BRIEF: Copy all of the records below word for word.
------ DATA FOR THE TASK
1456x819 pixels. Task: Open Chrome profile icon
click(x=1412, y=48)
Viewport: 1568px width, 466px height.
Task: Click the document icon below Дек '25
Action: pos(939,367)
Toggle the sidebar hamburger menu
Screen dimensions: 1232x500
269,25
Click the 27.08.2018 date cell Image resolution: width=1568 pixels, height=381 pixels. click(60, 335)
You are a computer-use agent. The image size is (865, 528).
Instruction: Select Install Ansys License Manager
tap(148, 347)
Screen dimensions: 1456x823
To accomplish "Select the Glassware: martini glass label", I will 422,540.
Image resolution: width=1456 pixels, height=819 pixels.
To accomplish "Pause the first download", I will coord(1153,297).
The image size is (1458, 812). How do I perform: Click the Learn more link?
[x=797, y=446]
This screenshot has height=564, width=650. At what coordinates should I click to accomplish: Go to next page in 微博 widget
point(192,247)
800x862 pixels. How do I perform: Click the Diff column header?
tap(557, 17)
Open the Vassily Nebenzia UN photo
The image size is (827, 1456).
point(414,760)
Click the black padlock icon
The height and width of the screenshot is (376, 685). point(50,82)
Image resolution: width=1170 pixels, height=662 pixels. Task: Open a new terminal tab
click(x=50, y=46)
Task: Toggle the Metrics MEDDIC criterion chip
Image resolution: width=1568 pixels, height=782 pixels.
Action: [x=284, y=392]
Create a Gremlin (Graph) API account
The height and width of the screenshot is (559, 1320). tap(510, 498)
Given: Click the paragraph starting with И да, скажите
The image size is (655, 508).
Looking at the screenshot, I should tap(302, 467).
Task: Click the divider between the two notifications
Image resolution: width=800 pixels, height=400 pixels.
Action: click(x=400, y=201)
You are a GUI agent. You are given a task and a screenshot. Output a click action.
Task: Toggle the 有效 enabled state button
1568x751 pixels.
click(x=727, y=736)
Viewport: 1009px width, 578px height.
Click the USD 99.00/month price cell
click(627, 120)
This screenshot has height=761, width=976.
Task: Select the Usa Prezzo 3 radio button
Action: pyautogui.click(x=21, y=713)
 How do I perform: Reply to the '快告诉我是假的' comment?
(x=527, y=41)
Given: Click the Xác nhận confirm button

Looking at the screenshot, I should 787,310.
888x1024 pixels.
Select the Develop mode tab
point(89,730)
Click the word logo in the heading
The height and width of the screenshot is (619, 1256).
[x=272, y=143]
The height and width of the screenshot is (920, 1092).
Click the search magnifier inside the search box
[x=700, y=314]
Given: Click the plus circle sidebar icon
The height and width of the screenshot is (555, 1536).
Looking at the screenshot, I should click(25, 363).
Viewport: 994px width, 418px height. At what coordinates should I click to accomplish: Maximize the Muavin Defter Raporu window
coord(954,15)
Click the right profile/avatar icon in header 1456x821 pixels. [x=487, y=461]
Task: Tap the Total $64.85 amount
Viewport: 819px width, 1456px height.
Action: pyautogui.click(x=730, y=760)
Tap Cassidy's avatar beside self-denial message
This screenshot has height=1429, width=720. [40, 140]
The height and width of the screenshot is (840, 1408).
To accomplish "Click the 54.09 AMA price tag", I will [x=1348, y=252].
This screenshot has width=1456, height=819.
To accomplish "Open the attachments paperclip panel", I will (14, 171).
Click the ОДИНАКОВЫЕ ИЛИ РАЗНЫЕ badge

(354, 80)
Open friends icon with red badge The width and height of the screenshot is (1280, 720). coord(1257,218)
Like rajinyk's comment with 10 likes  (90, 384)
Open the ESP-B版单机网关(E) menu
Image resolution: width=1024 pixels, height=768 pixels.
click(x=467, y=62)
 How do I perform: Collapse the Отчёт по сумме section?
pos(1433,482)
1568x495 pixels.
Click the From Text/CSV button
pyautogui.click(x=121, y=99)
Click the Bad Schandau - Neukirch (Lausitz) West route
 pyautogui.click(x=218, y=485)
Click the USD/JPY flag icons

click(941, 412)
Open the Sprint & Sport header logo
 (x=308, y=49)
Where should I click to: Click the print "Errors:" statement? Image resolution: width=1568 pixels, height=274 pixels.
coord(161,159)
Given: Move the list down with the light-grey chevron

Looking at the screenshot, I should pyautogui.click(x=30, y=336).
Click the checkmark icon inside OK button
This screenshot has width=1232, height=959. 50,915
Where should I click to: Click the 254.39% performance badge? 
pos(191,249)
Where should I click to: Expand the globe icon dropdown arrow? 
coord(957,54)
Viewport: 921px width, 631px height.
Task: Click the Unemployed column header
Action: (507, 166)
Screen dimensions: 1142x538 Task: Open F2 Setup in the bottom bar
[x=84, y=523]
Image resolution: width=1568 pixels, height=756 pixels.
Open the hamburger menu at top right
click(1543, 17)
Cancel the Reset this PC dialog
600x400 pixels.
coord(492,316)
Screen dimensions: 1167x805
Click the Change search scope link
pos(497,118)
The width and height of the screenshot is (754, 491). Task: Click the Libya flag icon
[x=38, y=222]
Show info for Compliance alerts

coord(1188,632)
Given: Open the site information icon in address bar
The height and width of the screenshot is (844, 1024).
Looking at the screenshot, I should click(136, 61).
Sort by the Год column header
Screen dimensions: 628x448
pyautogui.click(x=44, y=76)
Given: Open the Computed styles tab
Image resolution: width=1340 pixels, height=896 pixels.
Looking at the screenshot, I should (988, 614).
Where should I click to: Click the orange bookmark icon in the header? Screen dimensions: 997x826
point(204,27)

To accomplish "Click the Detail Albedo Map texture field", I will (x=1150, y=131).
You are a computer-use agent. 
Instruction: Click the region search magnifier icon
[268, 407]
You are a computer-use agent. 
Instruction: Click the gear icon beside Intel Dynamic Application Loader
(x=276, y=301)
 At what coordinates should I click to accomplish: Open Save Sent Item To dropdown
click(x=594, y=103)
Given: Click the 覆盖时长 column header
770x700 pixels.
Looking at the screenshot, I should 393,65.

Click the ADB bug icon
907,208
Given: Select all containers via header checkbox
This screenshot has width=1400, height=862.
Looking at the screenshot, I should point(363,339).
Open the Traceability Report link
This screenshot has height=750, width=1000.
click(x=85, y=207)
------------
ANSWER IN FULL:
1456x819 pixels. Task: Open Chrome profile icon
click(x=1412, y=48)
Viewport: 1568px width, 466px height.
Task: Click the document icon below Дек '25
Action: pos(939,367)
Toggle the sidebar hamburger menu
Screen dimensions: 1232x500
269,25
Click the 27.08.2018 date cell Image resolution: width=1568 pixels, height=381 pixels. click(60, 335)
You are a computer-use agent. The image size is (865, 528).
Instruction: Select Install Ansys License Manager
tap(148, 347)
Screen dimensions: 1456x823
To accomplish "Select the Glassware: martini glass label", I will 422,540.
Image resolution: width=1456 pixels, height=819 pixels.
To accomplish "Pause the first download", I will coord(1153,297).
The image size is (1458, 812). How do I perform: Click the Learn more link?
[x=797, y=446]
This screenshot has height=564, width=650. At what coordinates should I click to accomplish: Go to next page in 微博 widget
point(192,247)
800x862 pixels. How do I perform: Click the Diff column header?
tap(557, 17)
Open the Vassily Nebenzia UN photo
The image size is (827, 1456).
point(414,760)
Click the black padlock icon
The height and width of the screenshot is (376, 685). point(50,82)
Image resolution: width=1170 pixels, height=662 pixels. Task: Open a new terminal tab
click(x=50, y=46)
Task: Toggle the Metrics MEDDIC criterion chip
Image resolution: width=1568 pixels, height=782 pixels.
Action: [x=284, y=392]
Create a Gremlin (Graph) API account
The height and width of the screenshot is (559, 1320). tap(510, 498)
Given: Click the paragraph starting with И да, скажите
The image size is (655, 508).
Looking at the screenshot, I should tap(302, 467).
Task: Click the divider between the two notifications
Image resolution: width=800 pixels, height=400 pixels.
Action: click(x=400, y=201)
You are a GUI agent. You are given a task and a screenshot. Output a click action.
Task: Toggle the 有效 enabled state button
1568x751 pixels.
click(x=727, y=736)
Viewport: 1009px width, 578px height.
Click the USD 99.00/month price cell
click(627, 120)
This screenshot has height=761, width=976.
Task: Select the Usa Prezzo 3 radio button
Action: pyautogui.click(x=21, y=713)
 How do I perform: Reply to the '快告诉我是假的' comment?
(x=527, y=41)
Given: Click the Xác nhận confirm button

Looking at the screenshot, I should 787,310.
888x1024 pixels.
Select the Develop mode tab
point(89,730)
Click the word logo in the heading
The height and width of the screenshot is (619, 1256).
[x=272, y=143]
The height and width of the screenshot is (920, 1092).
Click the search magnifier inside the search box
[x=700, y=314]
Given: Click the plus circle sidebar icon
The height and width of the screenshot is (555, 1536).
Looking at the screenshot, I should click(25, 363).
Viewport: 994px width, 418px height. At what coordinates should I click to accomplish: Maximize the Muavin Defter Raporu window
coord(954,15)
Click the right profile/avatar icon in header 1456x821 pixels. [x=487, y=461]
Task: Tap the Total $64.85 amount
Viewport: 819px width, 1456px height.
Action: pyautogui.click(x=730, y=760)
Tap Cassidy's avatar beside self-denial message
This screenshot has height=1429, width=720. [40, 140]
The height and width of the screenshot is (840, 1408).
To accomplish "Click the 54.09 AMA price tag", I will [x=1348, y=252].
This screenshot has width=1456, height=819.
To accomplish "Open the attachments paperclip panel", I will (14, 171).
Click the ОДИНАКОВЫЕ ИЛИ РАЗНЫЕ badge

(354, 80)
Open friends icon with red badge The width and height of the screenshot is (1280, 720). coord(1257,218)
Like rajinyk's comment with 10 likes  (90, 384)
Open the ESP-B版单机网关(E) menu
Image resolution: width=1024 pixels, height=768 pixels.
click(x=467, y=62)
 How do I perform: Collapse the Отчёт по сумме section?
pos(1433,482)
1568x495 pixels.
Click the From Text/CSV button
pyautogui.click(x=121, y=99)
Click the Bad Schandau - Neukirch (Lausitz) West route
 pyautogui.click(x=218, y=485)
Click the USD/JPY flag icons

click(941, 412)
Open the Sprint & Sport header logo
 (x=308, y=49)
Where should I click to: Click the print "Errors:" statement? Image resolution: width=1568 pixels, height=274 pixels.
coord(161,159)
Given: Move the list down with the light-grey chevron

Looking at the screenshot, I should pyautogui.click(x=30, y=336).
Click the checkmark icon inside OK button
This screenshot has width=1232, height=959. 50,915
Where should I click to: Click the 254.39% performance badge? 
pos(191,249)
Where should I click to: Expand the globe icon dropdown arrow? 
coord(957,54)
Viewport: 921px width, 631px height.
Task: Click the Unemployed column header
Action: (507, 166)
Screen dimensions: 1142x538 Task: Open F2 Setup in the bottom bar
[x=84, y=523]
Image resolution: width=1568 pixels, height=756 pixels.
Open the hamburger menu at top right
click(1543, 17)
Cancel the Reset this PC dialog
600x400 pixels.
coord(492,316)
Screen dimensions: 1167x805
Click the Change search scope link
pos(497,118)
The width and height of the screenshot is (754, 491). Task: Click the Libya flag icon
[x=38, y=222]
Show info for Compliance alerts

coord(1188,632)
Given: Open the site information icon in address bar
The height and width of the screenshot is (844, 1024).
Looking at the screenshot, I should click(136, 61).
Sort by the Год column header
Screen dimensions: 628x448
pyautogui.click(x=44, y=76)
Given: Open the Computed styles tab
Image resolution: width=1340 pixels, height=896 pixels.
Looking at the screenshot, I should (988, 614).
Where should I click to: Click the orange bookmark icon in the header? Screen dimensions: 997x826
point(204,27)

To accomplish "Click the Detail Albedo Map texture field", I will (x=1150, y=131).
You are a computer-use agent. 
Instruction: Click the region search magnifier icon
[268, 407]
You are a computer-use agent. 
Instruction: Click the gear icon beside Intel Dynamic Application Loader
(x=276, y=301)
 At what coordinates should I click to accomplish: Open Save Sent Item To dropdown
click(x=594, y=103)
Given: Click the 覆盖时长 column header
770x700 pixels.
Looking at the screenshot, I should 393,65.

Click the ADB bug icon
907,208
Given: Select all containers via header checkbox
This screenshot has width=1400, height=862.
Looking at the screenshot, I should point(363,339).
Open the Traceability Report link
This screenshot has height=750, width=1000.
click(x=85, y=207)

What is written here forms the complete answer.